About this exercise:
What you return must match, exactly, the lines running from the one containing "Screen dimensions: 954x504" to the end of the data, both included, and must contain no pictures.

Stored data entries:
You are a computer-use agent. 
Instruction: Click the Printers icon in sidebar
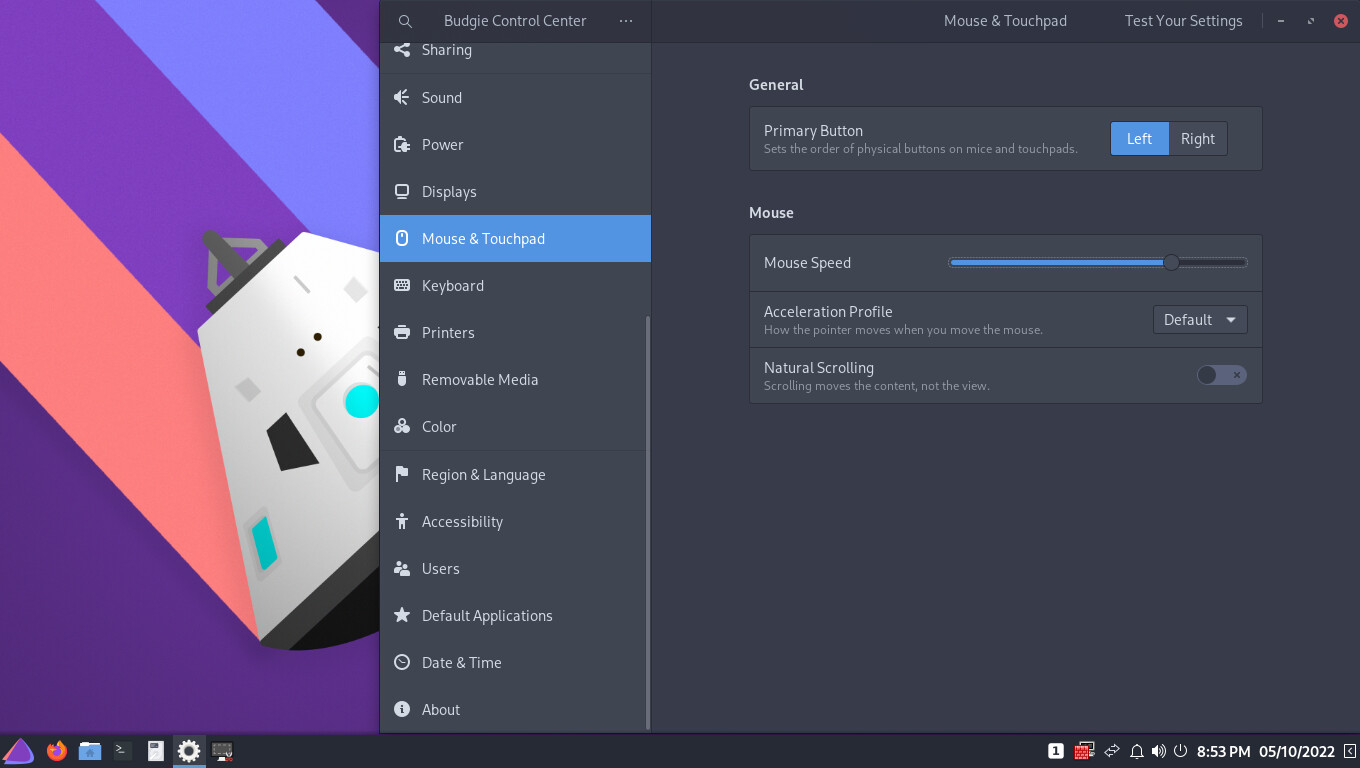pyautogui.click(x=402, y=332)
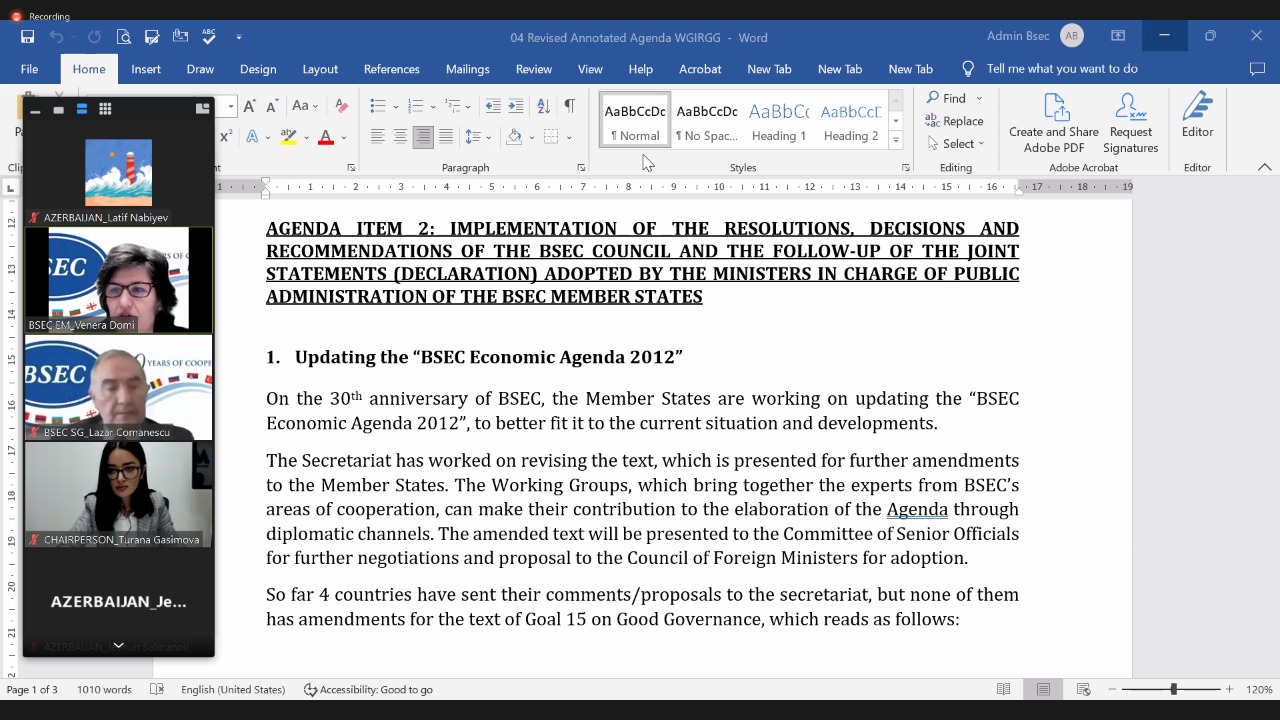Screen dimensions: 1280x720
Task: Run Spelling and Grammar check icon
Action: [209, 37]
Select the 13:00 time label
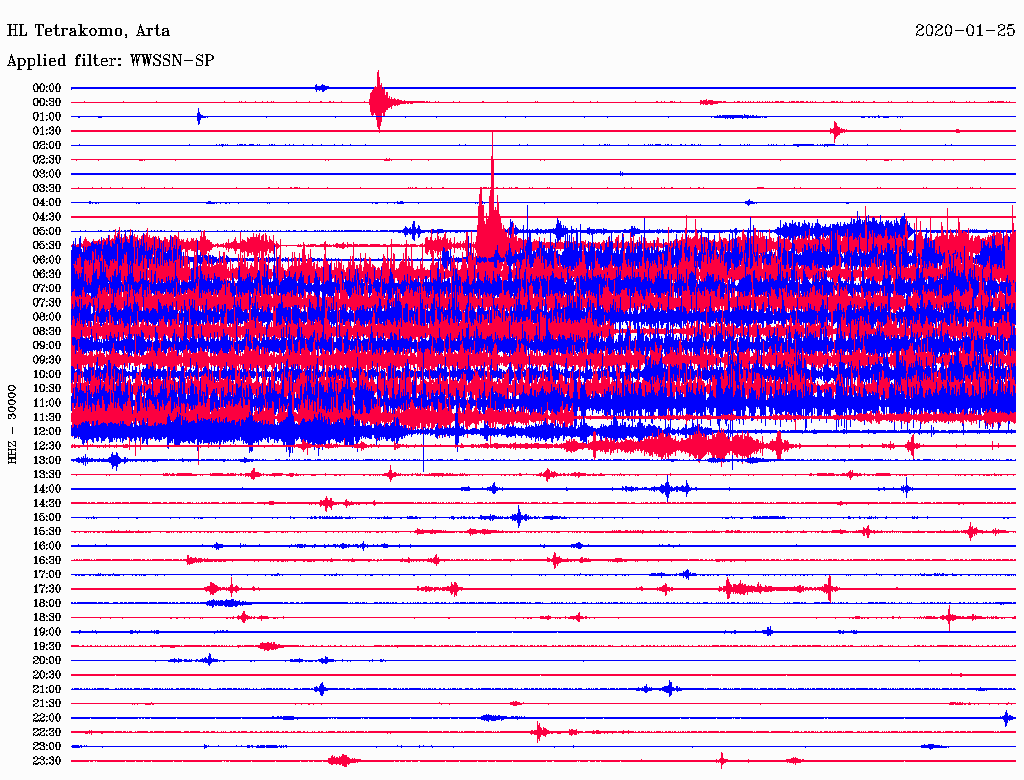Viewport: 1024px width, 780px height. coord(47,460)
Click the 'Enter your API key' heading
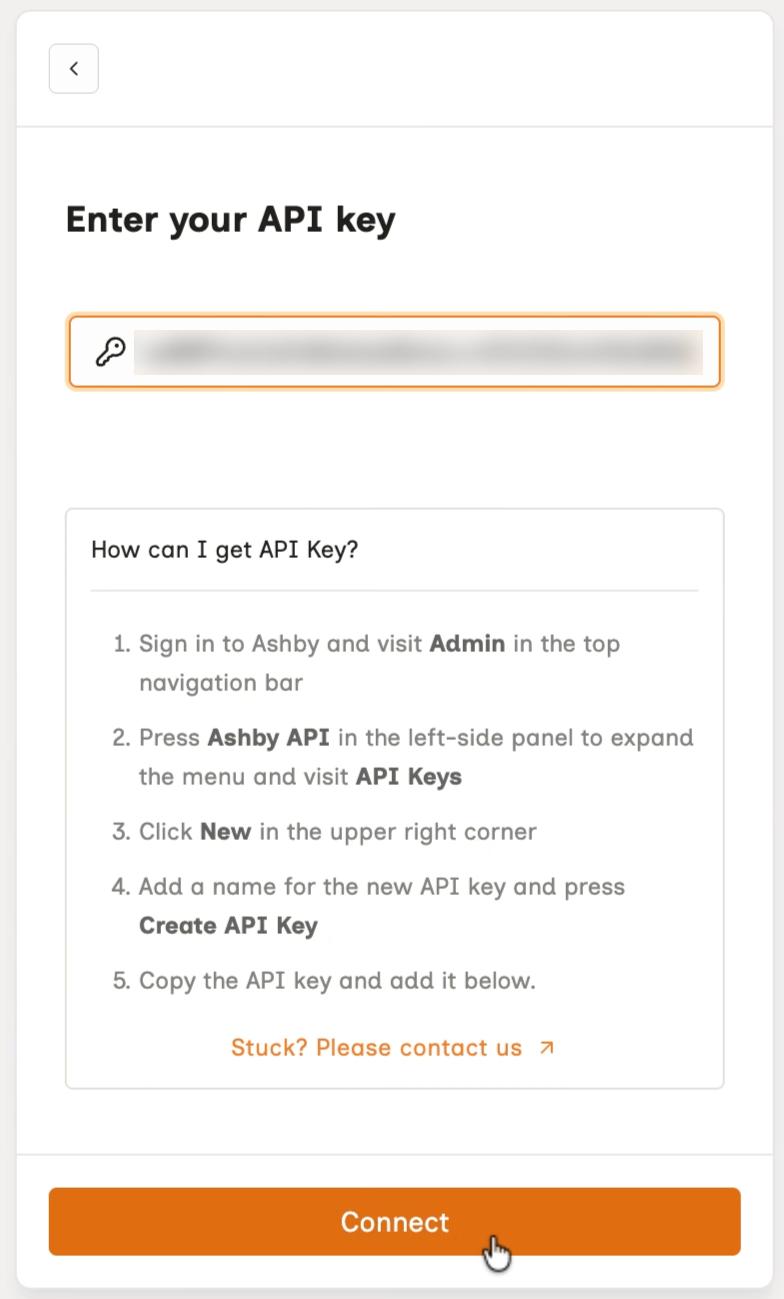The height and width of the screenshot is (1299, 784). coord(231,220)
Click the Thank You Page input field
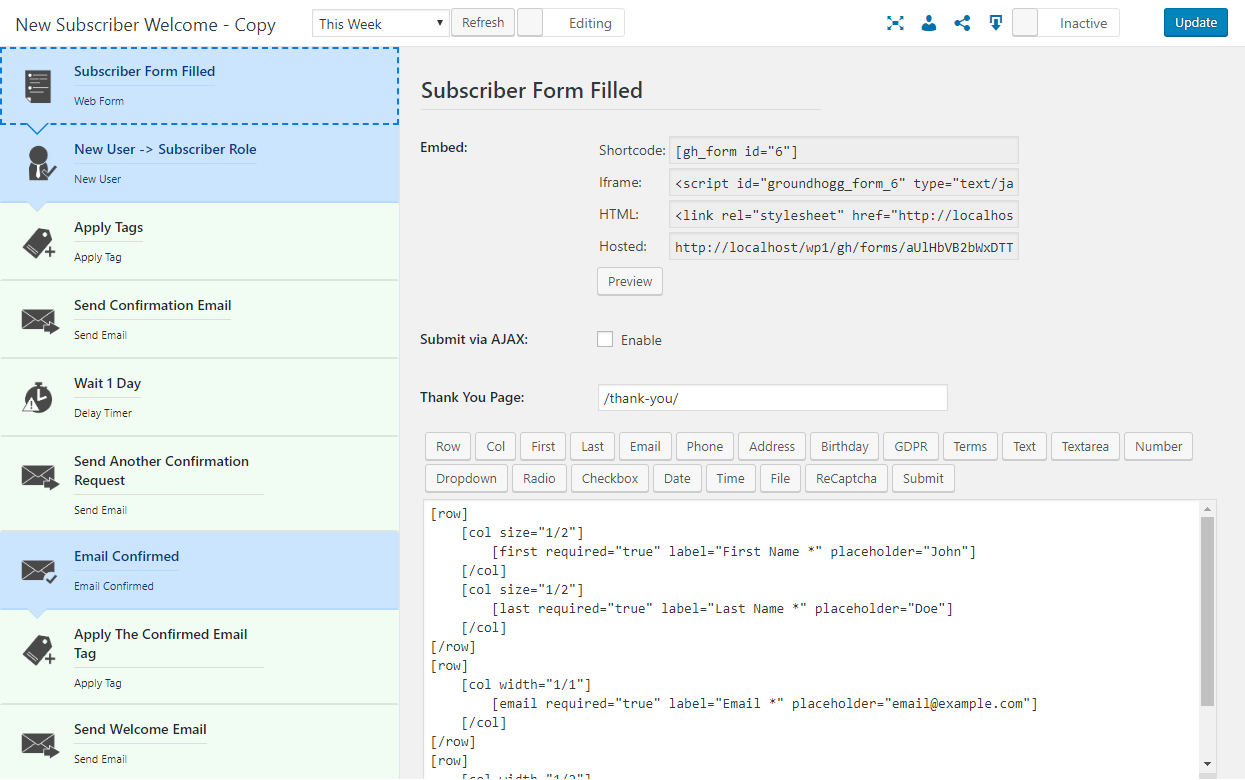Image resolution: width=1245 pixels, height=780 pixels. pyautogui.click(x=771, y=397)
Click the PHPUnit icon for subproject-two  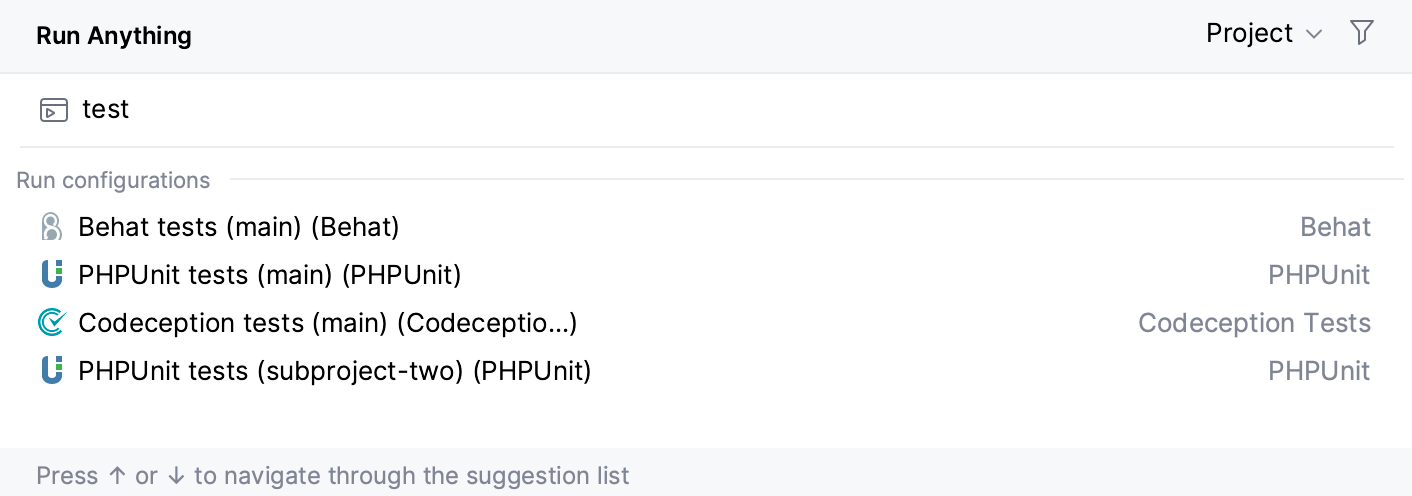51,371
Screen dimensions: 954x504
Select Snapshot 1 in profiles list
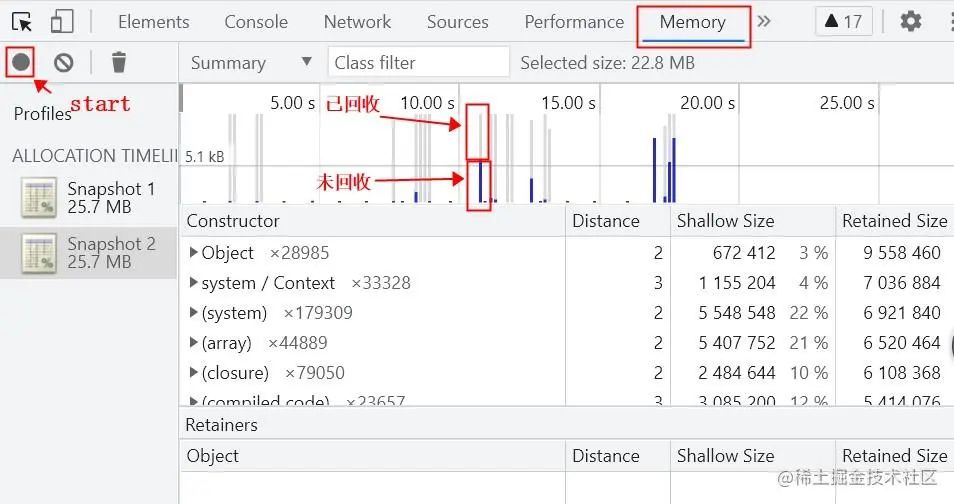coord(89,198)
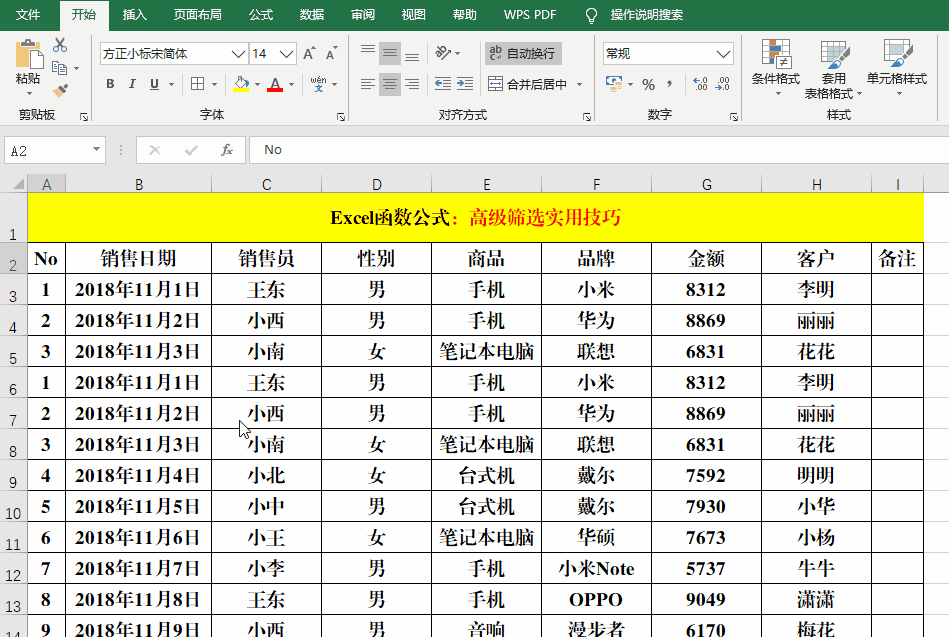Select the italic formatting icon

tap(132, 84)
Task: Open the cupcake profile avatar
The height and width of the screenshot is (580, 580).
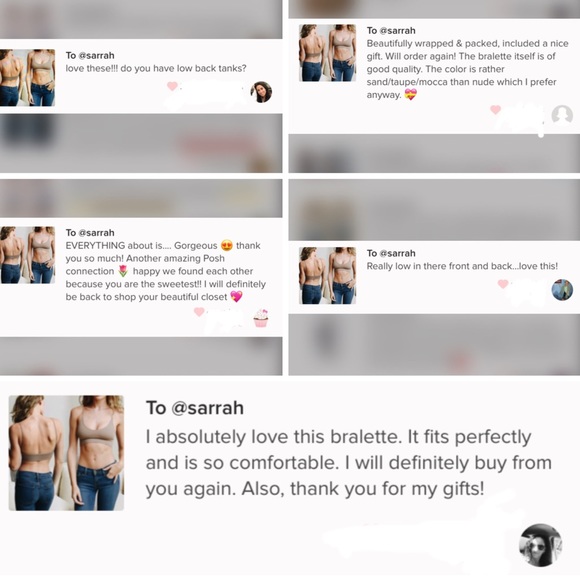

Task solution:
Screen dimensions: 954x504
Select Snapshot 1 in profiles list
coord(89,198)
Select the italic formatting icon

tap(132, 84)
Task: Open the cupcake profile avatar
The height and width of the screenshot is (580, 580).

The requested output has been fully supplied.